C’est lors d’une de ses expositions qu’il rencontre MIYAZAKI Hayao (Mon voisin Totoro, Princesse Mononoké). Les deux hommes partagent la même sensibilité et de nombreuses références communes (les univers de SWIFT et MIYAZAWA). Le réalisateur devient un admirateur du travail d’INOUE et acquiert quelques toiles, dont une, Courant ascendant, orne les murs du studio Ghibli. En 1995, il lui propose de participer à sa nouvelle production, Mimi o sumaseba (Si tu tends l’oreille, réalisé par KONDO Yoshifumi, inédit en France). INOUE devient directeur artistique de la fameuse séquence fantastique du film : ” l’histoire qui m’a été offerte par Baron “.
Cette collaboration avec le studio Ghibli accroît sa notoriété. Il publie de nouveaux recueils (Histoire naturelle d’Iblard tomes 2 et 3), produit deux CD-ROM illustrant son univers et multiplie les expositions. En 2000, il expose pour la première fois hors de son pays, à l’Espace Japon de Paris, puis à nouveau cet automne à l’Espace Culturel Bertin Poirée. Parallèlement, INOUE est chargé de cours spéciaux sur la couleur à l’Université des Arts Plastiques de Seian.
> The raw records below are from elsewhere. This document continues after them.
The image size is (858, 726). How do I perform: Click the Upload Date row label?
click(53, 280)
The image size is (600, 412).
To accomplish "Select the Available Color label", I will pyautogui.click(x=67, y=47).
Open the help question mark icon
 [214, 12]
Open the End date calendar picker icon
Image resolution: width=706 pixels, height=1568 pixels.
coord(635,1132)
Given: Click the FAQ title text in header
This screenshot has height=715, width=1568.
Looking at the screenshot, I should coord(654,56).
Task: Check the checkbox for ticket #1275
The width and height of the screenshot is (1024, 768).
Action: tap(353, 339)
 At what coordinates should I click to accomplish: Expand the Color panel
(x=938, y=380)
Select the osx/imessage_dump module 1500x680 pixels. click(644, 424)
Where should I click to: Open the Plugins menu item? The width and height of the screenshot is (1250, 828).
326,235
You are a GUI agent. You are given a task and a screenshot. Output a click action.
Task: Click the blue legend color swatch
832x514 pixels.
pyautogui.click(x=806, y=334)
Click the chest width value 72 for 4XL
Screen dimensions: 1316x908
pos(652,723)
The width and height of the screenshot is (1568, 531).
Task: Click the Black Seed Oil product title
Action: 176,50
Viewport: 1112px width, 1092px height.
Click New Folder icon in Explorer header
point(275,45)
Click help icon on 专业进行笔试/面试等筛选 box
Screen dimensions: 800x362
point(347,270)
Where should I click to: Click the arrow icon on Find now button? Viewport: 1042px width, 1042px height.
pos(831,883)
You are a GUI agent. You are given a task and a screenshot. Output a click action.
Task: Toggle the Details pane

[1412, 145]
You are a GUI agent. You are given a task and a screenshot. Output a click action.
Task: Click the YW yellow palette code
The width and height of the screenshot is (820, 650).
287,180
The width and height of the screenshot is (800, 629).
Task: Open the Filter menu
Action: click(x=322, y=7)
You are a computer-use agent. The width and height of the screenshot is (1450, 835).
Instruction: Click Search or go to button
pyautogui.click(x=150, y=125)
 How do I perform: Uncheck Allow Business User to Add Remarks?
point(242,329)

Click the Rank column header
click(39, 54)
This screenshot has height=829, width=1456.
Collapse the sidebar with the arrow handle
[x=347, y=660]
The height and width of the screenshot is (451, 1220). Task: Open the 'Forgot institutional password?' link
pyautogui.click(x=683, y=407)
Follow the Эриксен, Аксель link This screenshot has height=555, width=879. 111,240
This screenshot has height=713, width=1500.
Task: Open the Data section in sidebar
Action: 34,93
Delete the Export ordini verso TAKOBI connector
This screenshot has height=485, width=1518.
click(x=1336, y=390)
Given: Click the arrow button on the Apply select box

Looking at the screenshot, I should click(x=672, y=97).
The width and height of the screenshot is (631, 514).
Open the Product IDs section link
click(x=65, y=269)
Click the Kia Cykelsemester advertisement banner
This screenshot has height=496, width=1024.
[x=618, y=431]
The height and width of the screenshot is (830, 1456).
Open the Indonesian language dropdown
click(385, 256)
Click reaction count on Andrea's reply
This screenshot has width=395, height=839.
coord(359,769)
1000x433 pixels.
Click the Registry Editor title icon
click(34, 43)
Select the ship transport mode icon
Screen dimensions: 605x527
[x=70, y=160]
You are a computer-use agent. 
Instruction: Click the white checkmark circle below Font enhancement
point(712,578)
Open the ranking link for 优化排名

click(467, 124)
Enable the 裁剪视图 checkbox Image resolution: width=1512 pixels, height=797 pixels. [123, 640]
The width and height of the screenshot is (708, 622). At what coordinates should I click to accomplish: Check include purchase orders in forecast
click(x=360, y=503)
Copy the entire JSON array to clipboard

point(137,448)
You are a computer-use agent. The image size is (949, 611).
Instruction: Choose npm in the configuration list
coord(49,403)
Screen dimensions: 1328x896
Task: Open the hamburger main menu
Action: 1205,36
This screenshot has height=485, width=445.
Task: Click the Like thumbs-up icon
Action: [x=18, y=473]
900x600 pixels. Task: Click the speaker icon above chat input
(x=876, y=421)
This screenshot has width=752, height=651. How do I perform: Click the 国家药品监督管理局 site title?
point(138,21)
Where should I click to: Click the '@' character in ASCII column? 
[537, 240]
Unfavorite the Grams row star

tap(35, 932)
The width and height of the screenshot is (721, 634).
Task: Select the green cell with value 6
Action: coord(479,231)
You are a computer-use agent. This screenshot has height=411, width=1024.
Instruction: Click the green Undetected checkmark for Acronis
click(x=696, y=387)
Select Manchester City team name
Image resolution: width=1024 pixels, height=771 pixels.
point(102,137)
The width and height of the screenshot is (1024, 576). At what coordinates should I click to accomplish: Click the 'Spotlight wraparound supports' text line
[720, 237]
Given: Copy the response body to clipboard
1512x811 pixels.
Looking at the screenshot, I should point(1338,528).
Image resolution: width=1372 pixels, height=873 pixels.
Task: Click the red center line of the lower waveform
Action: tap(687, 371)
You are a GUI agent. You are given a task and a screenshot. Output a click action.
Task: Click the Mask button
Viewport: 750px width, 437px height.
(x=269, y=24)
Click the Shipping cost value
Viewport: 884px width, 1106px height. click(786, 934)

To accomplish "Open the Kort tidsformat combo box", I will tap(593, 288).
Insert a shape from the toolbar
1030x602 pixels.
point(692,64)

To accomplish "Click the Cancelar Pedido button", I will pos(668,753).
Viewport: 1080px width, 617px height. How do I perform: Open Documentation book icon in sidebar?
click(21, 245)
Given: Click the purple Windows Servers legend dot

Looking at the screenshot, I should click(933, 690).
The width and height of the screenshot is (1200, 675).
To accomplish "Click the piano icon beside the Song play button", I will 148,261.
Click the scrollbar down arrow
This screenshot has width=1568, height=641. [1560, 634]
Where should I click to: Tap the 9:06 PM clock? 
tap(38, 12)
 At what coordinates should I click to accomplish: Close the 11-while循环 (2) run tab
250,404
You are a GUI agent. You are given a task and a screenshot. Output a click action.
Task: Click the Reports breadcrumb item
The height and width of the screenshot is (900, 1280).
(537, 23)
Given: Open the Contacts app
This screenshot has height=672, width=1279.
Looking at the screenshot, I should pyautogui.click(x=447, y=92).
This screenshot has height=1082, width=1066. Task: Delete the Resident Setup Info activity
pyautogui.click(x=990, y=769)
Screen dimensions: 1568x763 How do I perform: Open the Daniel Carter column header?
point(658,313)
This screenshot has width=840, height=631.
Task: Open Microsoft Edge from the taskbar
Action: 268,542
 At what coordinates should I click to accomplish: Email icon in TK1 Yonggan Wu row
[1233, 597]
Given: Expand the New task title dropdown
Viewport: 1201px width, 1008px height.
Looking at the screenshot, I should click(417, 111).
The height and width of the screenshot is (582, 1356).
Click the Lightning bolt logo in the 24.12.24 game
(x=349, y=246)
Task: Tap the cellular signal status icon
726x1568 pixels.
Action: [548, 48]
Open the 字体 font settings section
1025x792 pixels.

INOUE Naohisa, en disciple des impressionnistes MONET et BONNARD, est passé maître dans l’art de manier la couleur :
il jette d’abord de la peinture blanche sur la toile, afin de lui donner du relief, puis y disposer des teintes au hasard. Au fur et à mesure, une image apparaît, révélée par les couches successives. Au départ, la toile est parsemée de taches de couleurs qui se superposent, formant une composition abstraite, qui se concrétise – à tous les sens du terme – au fur et à mesure. INOUE ne se documente jamais, commence chaque toile sans idée préconçue. Il laisse le hasard et son imagination lui dicter son sujet et la composition du tableau. Il n’est d’ailleurs pas rare qu’il réalise, à partir de la même composition de base, plusieurs versions d’un sujet.
Le résultat est éclatant : la superposition des couches de couleurs est invisible à distance du tableau. Elle donne richesse et subtilité aux coloris qui animent la composition. Paysages foisonnants, maisons envahies par les fleurs et architectures cyclopéennes alternent sous des ciels grandioses, propices à la contemplation.
Dans un style différent, le seul manga d’INOUE, Histoires d’Iblard, donne l’impression d’être une BD européenne, publiée en japonais…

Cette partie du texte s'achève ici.